Porque o discípulo que segue a Cristo deve renunciar a tudo e a si mesmo, o futuro professo, antes da Profissão solene, renuncie a todos os bens que tem em ato; pode também, se quer, dispor dos bens aos que tenha direito. Nenhuma pessoa da Ordem peça nada em absoluto de suas coisas ao professo temporária, nem sequer com fins piedosos, nem para dar esmola a quem seja, senão que ele deve dispor livremente de seus bens segundo lhe ele decida.

O que vai professar escreva por si mesmo a Profissão na forma e com as palavras: Eu, frei N., prometo… estabilidade, obediência e conversão de meus costumes, diante de Deus e dos seus Santos, e das relíquias deste ermo, que está construído em honra de Deus e da bem-aventurada sempre Virgem Maria e de São Juan Batista, na presença de Dom N., Prior.

Depois da palavra «prometo», se se trata da primeira Profissão temporária, adiciona-se «por três anos», e quando esta Profissão se prorrogue, especifique-se o tempo da prorrogação; mas se se trata da Profissão solene, diga-se «perpétua».
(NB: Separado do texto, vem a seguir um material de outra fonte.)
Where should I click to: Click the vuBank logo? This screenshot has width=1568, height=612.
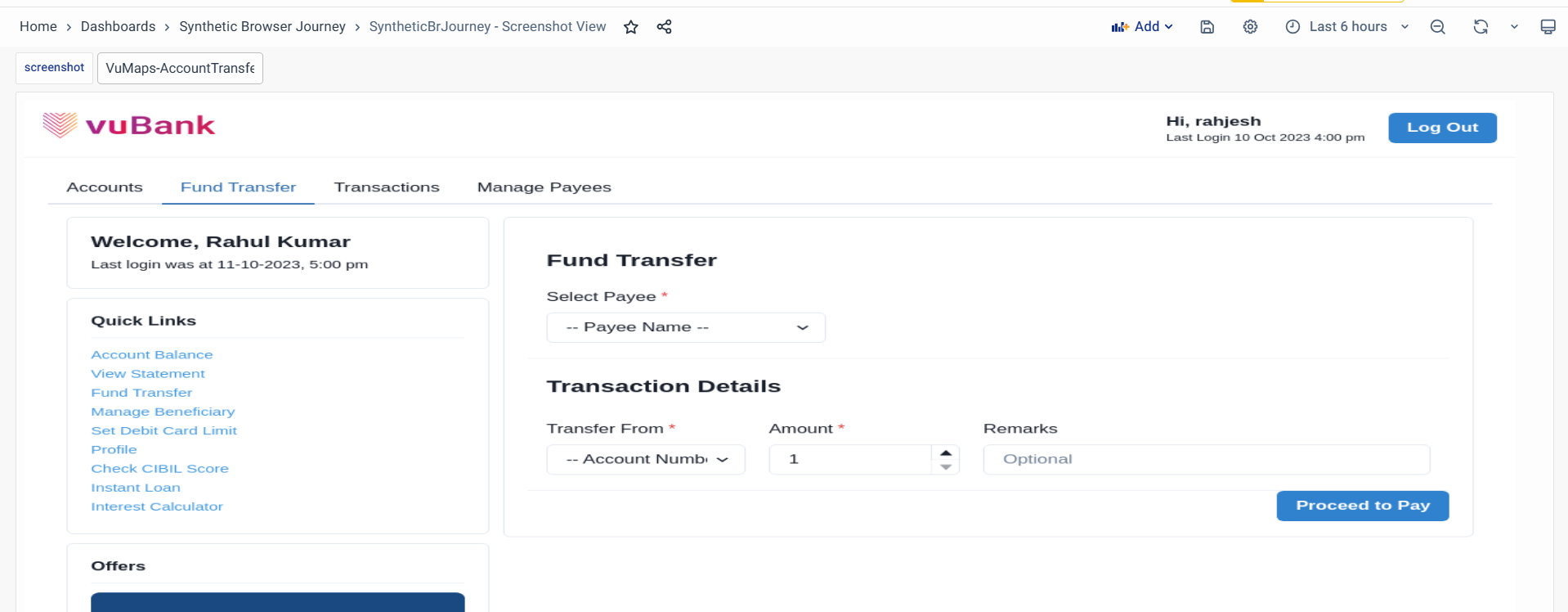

É de saber que todos nossos ermos estão dedicados em primeiro lugar à Santíssima Virgem Maria e a São Juan Batista, nossos principais patronos no céu.

A cédula de toda Profissão deve ser assinada pelo professo e pelo Prior que recebeu os votos, e levar consignada a data; se a conserva no arquivo da Casa.
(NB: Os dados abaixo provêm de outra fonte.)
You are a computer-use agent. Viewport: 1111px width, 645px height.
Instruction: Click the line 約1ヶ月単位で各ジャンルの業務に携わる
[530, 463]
Feita a Profissão, o que foi recebido de tal maneira se considere alheio a tudo o do mundo, que não tenha potestade sobre coisa alguma, nem sequer sobre si mesmo, sem licença de seu Prior. Dado que todos os que determinaram viver regularmente têm de praticar com grande zelo a obediência, nós o faremos com tanta maior entrega e fervor, quanto mais estrita e austera é a vocação que abraçamos; pois se, o que Deus não permita, esta obediência faltar, tantos trabalhos careceriam de prêmio De aqui que Samuel diga: Melhor é obedecer do que sacrificar, e melhor a docilidade do que a gordura dos carneiros.

A exemplo de Jesus Cristo, que veio cumprir a vontade de seu Pai e, tomando a forma de servo, aprendeu por seus padecimentos a obediência, o monge se submete pela Profissão ao Prior, que faz as vezes de Deus, e se esforça por chegar à medida da plenitude de Cristo.